The machine feature set includes the following parameters: the number of machines being processed in the cell, the number of machines waiting for the end of processing, the ratio of processed machines to idle machines, and the number of bottleneck machines.
The machined workpiece feature set includes the following parameters: the waiting time to machining time ratio, the continuous operation waiting time ratio, and the current total machining waiting time.
The robot feature set includes the following parameters: the total number of the current operable tasks, the longest waiting time of the operable tasks and the shortest waiting time of the operable tasks.
Adaptive scheduling can be defined as a problem represented by a quadruple { O, D, S, R }. O and D respectively represent a set of scheduling targets and candidate scheduling strategies; s represents all possible states of the system S1,s2,... ...,snSi can be described by system characteristics and can be summarized into different modes; r represents a pattern classification method, which is a knowledge set for pattern classification, si∈S,di∈D, di=R(oi,siAnd D) describing the mapping relation between the system state and the corresponding strategy.
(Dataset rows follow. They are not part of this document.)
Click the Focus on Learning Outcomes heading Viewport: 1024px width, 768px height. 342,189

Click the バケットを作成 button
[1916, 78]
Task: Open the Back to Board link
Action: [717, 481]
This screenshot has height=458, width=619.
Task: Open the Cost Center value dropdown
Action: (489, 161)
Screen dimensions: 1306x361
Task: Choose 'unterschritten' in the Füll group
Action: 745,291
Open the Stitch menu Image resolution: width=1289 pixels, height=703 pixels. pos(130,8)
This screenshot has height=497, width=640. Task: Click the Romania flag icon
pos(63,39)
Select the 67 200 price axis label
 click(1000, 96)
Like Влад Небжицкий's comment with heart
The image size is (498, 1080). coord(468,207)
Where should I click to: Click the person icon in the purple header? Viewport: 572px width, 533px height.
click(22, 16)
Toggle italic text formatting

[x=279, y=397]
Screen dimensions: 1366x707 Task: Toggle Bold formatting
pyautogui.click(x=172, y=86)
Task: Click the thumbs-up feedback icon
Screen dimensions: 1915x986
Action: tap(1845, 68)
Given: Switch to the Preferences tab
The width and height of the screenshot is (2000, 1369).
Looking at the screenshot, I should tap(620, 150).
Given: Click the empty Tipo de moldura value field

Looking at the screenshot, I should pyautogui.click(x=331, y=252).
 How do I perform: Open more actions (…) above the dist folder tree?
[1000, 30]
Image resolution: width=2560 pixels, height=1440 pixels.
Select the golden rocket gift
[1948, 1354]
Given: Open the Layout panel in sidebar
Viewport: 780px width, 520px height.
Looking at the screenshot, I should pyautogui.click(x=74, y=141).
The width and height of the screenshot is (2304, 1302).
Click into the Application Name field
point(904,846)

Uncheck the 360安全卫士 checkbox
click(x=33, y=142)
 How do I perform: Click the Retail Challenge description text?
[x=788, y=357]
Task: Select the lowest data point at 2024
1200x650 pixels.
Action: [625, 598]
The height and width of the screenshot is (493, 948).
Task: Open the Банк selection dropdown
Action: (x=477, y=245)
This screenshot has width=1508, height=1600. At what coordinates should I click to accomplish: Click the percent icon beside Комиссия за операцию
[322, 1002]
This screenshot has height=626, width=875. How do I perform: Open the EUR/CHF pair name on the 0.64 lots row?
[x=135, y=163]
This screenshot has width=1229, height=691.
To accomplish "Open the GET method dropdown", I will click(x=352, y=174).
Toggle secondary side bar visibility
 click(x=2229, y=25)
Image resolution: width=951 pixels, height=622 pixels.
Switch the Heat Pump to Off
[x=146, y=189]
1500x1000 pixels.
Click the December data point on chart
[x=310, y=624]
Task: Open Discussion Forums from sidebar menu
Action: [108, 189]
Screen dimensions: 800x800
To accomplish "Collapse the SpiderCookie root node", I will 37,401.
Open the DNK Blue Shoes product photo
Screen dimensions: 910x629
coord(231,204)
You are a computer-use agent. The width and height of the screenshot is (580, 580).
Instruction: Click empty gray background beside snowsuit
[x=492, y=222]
Selecting the current optimal scheduling strategy d by a mode classification method R under the condition that the system state and the scheduling target are knowni. Through induction learning of sample data, the invention aims to obtain a mode classification method R and adopts classification accuracy as an evaluation standard.
The method is completed by applying an FIPS-XGboost algorithm, the scheduling knowledge and the mode of the robot manufacturing unit are learned from a large number of samples, and a scheduling rule classification model is trained. And (2) using a Hybrid full information Particle Swarm Optimization (HFIPS) algorithm, guiding the position update of the particles according to Gini impurity degree of a decision tree, rapidly and efficiently solving an optimal feature subset, and generating an adaptive scheduler by adopting an XGboost algorithm.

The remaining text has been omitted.